- Click-target data:
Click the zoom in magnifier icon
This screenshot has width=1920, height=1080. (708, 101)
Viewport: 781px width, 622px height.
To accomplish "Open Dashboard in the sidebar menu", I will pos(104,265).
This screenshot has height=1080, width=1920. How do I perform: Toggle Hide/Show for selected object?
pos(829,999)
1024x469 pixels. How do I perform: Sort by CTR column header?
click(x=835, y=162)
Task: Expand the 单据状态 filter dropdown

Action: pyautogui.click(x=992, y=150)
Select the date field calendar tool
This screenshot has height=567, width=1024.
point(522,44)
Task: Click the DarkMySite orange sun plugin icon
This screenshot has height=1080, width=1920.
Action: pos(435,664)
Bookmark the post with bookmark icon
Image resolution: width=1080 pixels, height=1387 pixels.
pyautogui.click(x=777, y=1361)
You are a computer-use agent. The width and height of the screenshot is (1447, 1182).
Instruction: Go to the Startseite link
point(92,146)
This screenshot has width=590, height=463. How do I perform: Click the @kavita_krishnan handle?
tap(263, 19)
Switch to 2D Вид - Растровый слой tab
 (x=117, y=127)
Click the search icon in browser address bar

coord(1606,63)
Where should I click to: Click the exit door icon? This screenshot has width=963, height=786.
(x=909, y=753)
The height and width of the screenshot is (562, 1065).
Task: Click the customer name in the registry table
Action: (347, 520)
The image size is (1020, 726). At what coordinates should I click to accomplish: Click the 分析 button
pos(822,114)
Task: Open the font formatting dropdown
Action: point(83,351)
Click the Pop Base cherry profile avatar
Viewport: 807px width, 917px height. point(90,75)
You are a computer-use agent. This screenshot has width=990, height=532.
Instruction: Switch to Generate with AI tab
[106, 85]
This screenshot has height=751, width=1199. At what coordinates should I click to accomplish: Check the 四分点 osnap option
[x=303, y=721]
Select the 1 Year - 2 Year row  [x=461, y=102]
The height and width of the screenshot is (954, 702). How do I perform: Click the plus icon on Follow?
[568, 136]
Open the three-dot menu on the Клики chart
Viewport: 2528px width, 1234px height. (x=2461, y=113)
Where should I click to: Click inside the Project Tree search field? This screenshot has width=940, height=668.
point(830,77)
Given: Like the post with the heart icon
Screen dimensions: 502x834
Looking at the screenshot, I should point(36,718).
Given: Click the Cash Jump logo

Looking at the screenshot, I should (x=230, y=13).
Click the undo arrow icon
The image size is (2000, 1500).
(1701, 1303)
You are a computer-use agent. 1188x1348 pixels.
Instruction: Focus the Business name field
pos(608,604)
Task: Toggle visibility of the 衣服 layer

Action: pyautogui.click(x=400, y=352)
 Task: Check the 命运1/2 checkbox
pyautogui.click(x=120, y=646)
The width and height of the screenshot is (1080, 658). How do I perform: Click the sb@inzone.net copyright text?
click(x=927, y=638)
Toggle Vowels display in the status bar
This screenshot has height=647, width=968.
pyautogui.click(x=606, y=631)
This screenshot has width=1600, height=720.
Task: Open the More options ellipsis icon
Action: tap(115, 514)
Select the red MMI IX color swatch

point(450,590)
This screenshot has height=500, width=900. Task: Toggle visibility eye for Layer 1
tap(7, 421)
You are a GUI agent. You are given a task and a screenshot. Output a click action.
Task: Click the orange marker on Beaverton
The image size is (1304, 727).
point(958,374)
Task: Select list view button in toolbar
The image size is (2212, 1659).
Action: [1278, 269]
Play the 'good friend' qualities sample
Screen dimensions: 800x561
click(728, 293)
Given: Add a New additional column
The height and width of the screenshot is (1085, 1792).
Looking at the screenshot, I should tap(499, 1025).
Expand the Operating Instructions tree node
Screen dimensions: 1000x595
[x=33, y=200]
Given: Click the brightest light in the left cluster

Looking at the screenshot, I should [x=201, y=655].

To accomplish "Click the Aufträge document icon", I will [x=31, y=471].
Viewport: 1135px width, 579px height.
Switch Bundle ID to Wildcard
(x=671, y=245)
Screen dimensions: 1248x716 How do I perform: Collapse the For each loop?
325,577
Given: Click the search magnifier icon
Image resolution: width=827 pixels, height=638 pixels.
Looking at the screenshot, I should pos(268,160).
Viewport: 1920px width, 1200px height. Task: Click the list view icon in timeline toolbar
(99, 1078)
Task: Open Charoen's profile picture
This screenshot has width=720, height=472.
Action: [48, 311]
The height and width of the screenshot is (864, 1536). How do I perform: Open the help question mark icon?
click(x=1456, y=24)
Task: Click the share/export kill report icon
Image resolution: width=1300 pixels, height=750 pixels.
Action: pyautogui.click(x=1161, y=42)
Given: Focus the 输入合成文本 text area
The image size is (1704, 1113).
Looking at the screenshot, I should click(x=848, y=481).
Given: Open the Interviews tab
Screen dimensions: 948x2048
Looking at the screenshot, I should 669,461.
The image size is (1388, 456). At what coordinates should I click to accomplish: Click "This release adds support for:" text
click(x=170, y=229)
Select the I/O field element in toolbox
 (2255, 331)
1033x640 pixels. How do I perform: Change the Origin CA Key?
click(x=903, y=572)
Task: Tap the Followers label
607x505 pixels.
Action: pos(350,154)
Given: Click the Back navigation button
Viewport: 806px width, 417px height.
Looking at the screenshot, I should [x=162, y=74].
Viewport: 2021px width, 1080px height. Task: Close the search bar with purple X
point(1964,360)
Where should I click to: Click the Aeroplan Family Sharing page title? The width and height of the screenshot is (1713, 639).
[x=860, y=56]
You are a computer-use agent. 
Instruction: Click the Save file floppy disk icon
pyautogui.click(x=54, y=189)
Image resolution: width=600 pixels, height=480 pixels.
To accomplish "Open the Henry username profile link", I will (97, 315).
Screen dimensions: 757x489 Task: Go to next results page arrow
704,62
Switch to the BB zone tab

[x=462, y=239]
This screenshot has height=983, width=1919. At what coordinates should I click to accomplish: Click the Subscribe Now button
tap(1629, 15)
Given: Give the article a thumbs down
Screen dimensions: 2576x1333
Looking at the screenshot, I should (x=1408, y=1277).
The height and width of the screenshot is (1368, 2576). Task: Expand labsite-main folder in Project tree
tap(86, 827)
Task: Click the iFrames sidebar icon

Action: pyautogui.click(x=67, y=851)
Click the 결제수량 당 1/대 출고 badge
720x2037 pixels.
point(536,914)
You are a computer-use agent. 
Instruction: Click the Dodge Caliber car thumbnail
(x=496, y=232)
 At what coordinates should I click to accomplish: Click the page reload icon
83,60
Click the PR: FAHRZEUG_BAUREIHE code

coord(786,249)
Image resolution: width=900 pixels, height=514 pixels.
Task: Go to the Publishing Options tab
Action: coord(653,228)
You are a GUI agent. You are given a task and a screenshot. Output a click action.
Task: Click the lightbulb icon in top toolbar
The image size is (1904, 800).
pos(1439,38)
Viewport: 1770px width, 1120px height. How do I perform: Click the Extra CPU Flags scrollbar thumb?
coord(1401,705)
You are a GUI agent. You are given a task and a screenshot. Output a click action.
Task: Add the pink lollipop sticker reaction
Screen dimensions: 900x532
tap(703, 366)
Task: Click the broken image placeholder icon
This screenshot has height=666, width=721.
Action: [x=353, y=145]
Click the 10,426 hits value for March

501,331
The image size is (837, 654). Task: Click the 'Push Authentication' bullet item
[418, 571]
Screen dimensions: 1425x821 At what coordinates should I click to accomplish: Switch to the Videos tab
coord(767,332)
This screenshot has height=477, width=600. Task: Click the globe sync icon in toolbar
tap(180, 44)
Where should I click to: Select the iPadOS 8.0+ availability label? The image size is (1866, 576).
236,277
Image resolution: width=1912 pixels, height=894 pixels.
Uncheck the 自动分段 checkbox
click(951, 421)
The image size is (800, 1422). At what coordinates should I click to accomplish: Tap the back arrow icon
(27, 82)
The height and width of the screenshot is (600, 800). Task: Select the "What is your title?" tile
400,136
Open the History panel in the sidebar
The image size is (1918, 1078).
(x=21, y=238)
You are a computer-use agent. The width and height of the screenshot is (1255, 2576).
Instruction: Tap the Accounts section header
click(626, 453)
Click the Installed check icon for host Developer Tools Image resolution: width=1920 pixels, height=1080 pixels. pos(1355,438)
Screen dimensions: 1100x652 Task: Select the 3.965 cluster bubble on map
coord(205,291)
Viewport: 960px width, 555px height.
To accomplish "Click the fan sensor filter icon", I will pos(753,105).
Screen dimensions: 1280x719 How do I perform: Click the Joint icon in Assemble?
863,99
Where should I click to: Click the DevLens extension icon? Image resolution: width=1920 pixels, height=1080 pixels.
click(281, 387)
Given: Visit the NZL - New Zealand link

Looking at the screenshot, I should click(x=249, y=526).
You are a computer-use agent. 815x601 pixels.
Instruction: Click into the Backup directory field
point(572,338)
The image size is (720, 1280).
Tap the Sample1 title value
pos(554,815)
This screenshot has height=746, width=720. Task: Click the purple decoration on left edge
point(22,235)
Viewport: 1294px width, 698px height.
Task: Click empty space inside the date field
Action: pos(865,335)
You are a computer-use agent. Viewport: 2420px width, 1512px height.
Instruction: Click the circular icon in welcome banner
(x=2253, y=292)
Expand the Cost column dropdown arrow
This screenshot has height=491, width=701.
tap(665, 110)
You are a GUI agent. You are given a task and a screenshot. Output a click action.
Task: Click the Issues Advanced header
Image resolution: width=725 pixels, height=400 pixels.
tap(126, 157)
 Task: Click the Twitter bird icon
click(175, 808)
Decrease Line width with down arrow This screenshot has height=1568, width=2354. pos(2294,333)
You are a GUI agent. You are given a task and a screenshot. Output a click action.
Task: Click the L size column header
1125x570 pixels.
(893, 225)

- To be done: Return the lines of the material running from the line that contains "Screen dimensions: 1280x719" through the line that contains "Action: pos(865,335)", inclusive, copied exactly.

- Solution for this problem:
Screen dimensions: 1280x719 How do I perform: Click the Joint icon in Assemble?
863,99
Where should I click to: Click the DevLens extension icon? Image resolution: width=1920 pixels, height=1080 pixels.
click(281, 387)
Given: Visit the NZL - New Zealand link

Looking at the screenshot, I should click(x=249, y=526).
You are a computer-use agent. 815x601 pixels.
Instruction: Click into the Backup directory field
point(572,338)
The image size is (720, 1280).
Tap the Sample1 title value
pos(554,815)
This screenshot has height=746, width=720. Task: Click the purple decoration on left edge
point(22,235)
Viewport: 1294px width, 698px height.
Task: Click empty space inside the date field
Action: pos(865,335)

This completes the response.